Data listing:
§

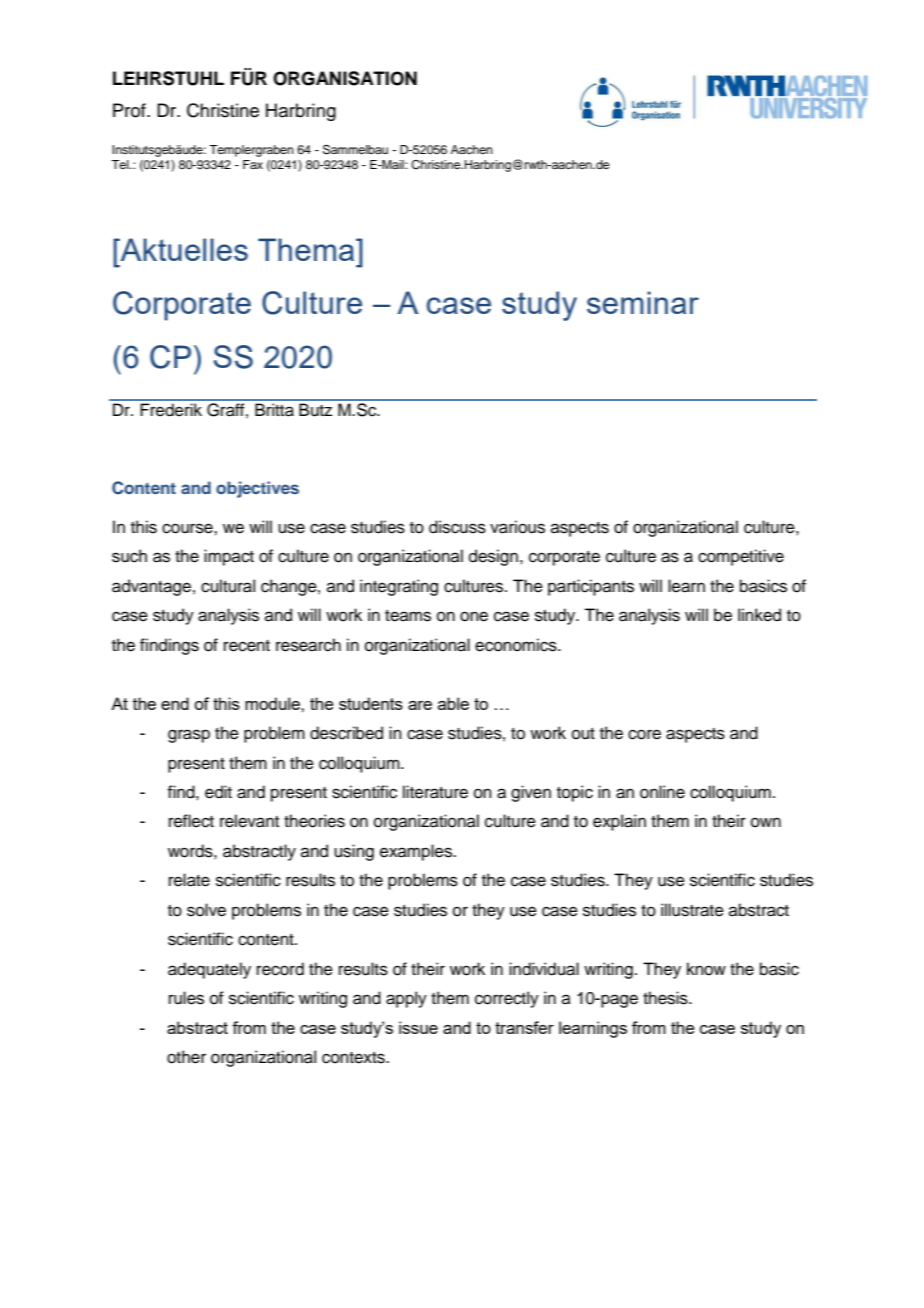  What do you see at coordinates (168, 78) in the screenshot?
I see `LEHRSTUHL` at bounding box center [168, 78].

§

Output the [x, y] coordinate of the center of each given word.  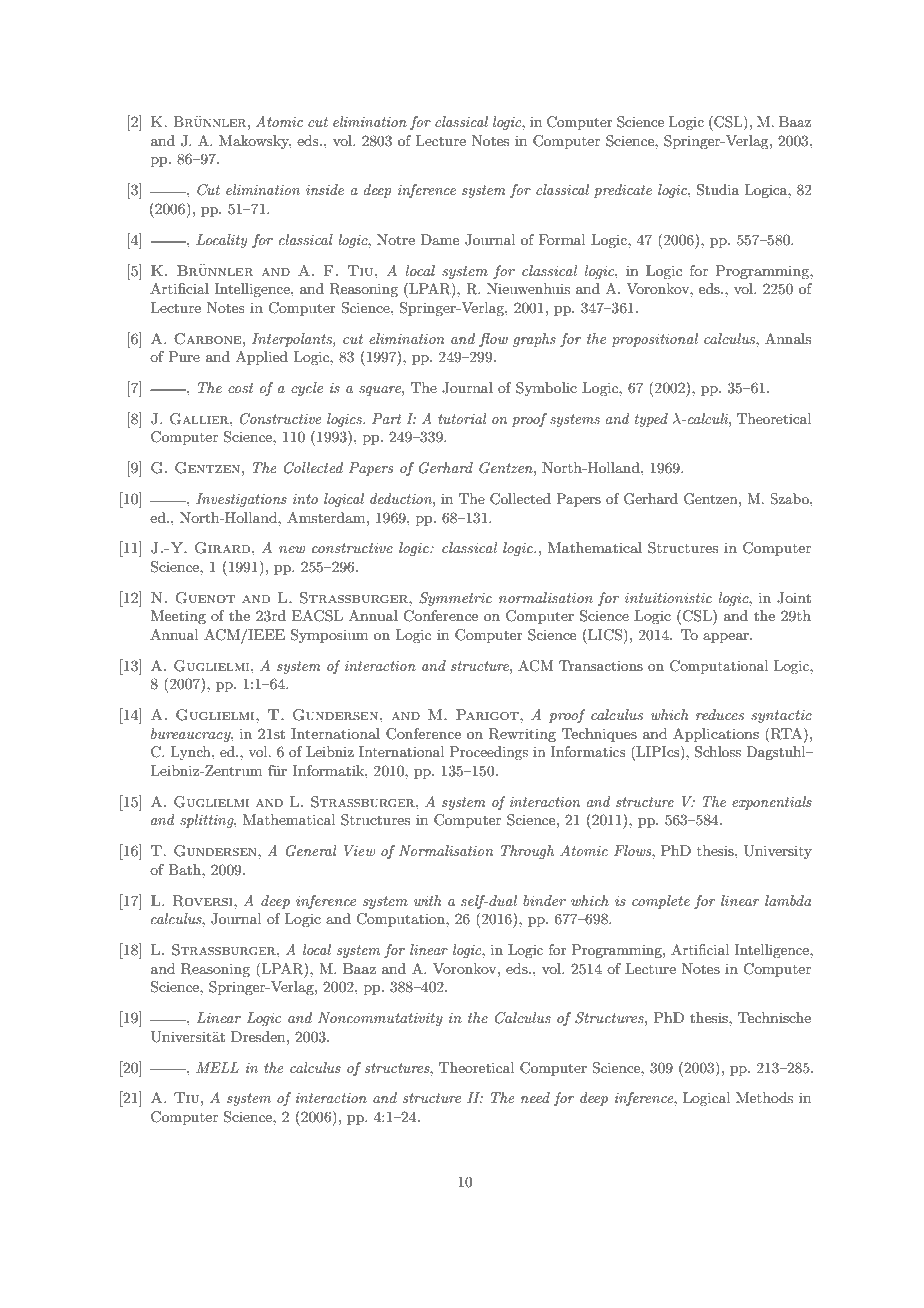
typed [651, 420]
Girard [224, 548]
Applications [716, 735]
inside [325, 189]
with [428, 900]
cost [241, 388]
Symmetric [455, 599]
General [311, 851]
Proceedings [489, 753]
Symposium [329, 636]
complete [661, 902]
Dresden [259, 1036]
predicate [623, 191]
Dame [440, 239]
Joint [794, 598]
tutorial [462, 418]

§

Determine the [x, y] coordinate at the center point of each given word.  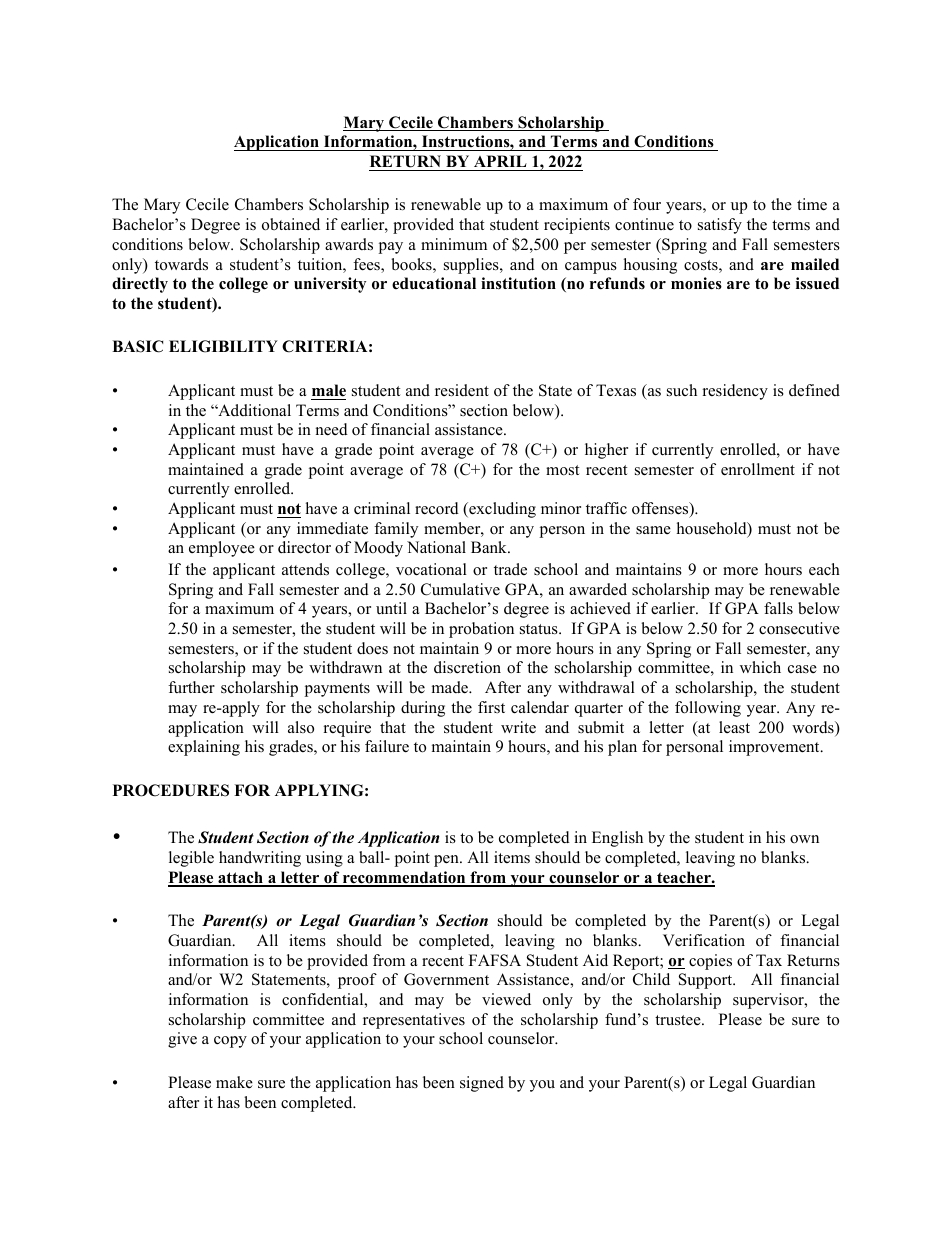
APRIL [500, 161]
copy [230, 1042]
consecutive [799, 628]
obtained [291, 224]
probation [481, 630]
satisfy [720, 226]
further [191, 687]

§

Task to carry out:
Reproduce the rows above verbatim, starting at the row that contains "Proceedings [489, 753]" and ending at the row that contains "tutorial [462, 418]", with both of these rows included.

Expected answer:
Proceedings [489, 753]
Symposium [329, 636]
complete [661, 902]
Dresden [259, 1036]
predicate [623, 191]
Dame [440, 239]
Joint [794, 598]
tutorial [462, 418]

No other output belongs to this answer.